« Prends Marc et l’amène avec toi[197]. »
[197] II Tim. IV, 9-11.
Marc, d’après ce langage de Paul, demeura longtemps un subalterne, « un auxiliaire[198] », le secrétaire de l’évêque qu’il accompagne en ses voyages, mais un secrétaire humble, intelligent et saint, digne de consigner avec fidélité l’Évangile que Pierre lui confia.
[198] Actes XIII, 5.
A quoi bon s’attarder sur cet incident ou s’enquérir pourquoi Paul et Barnabé ne s’arrêtèrent pas en Pamphylie ? Ils auraient pu y faire des disciples. Le Christ n’était pas inconnu dans cette région. Le jour où les langues de feu descendirent, après la première homélie des Douze, parmi ceux qui crurent, il y avait, à côté d’Égyptiens, des Pamphyliens[199], des Juifs du moins habitant la Pamphylie. Elle logeait un amalgame de races et de religions. Les Ciliciens, descendants ou continuateurs de pirates, y voisinaient avec des montagnards du Taurus, plus ou moins fils de brigands. Des trafiquants de tous pays s’y donnaient rendez-vous. Les Apôtres, dans cette masse confuse, avaient chance de susciter les éléments d’une église. Mais d’autres, c’est probable, avant eux, l’avaient fondée ; et surtout Paul était impatient de porter la foi à ceux qui semblaient le plus loin d’elle.
[199] Actes II, 10.
Ses compagnons et lui s’engagèrent — peut-être à la suite d’une caravane — dans la montagne pleine de torrents, de mauvais pas et d’embuscades.

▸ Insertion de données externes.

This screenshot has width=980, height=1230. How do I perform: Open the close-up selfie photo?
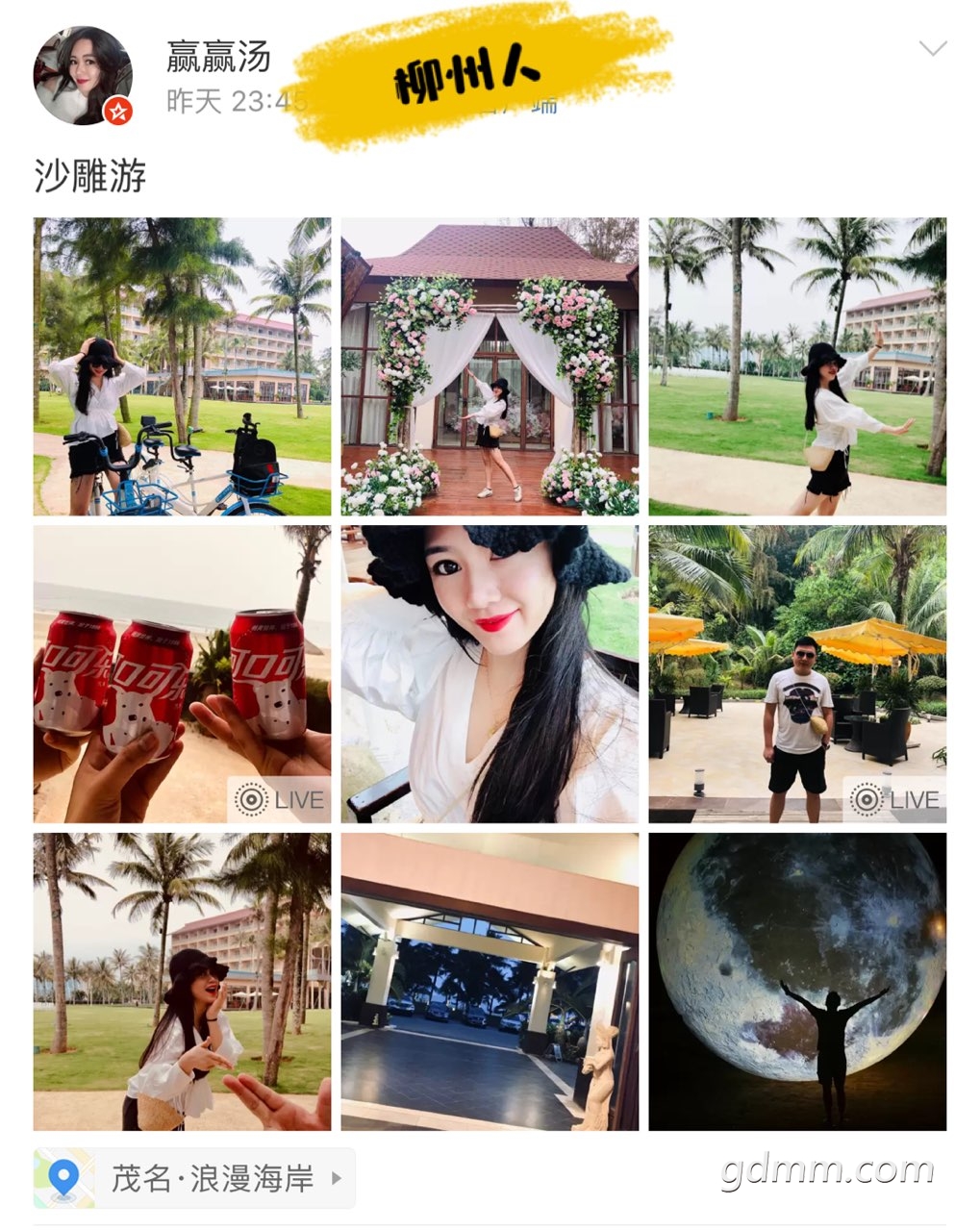pyautogui.click(x=490, y=674)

Aujourd’hui encore les routes du Taurus gardent une sauvagerie inquiétante, brisées en lacets rapides, se précipitant au-dessus d’abîmes, rebondissant entre des murailles perpendiculaires qui, par endroits, veulent se toucher. Des pitons, aiguisés en cônes, se laissent entrevoir à l’infini derrière d’autres pitons. On conçoit que, dans ces repaires, même après la conquête romaine, des bandes pillardes se soient maintenues, inexpugnables.
Paul et Barnabé y passèrent sans encombre, et parvinrent, au nord de deux lacs bleus, à Antioche de Pisidie, ville grecque, devenue colonie de l’Empire, et centre d’une puissante juiverie.
Le jour du sabbat, au moment de l’office, les Apôtres entrèrent dans la synagogue. Ils s’assirent, comme deux étrangers discrets, sur l’un des bancs, contre le mur, au fond de la salle.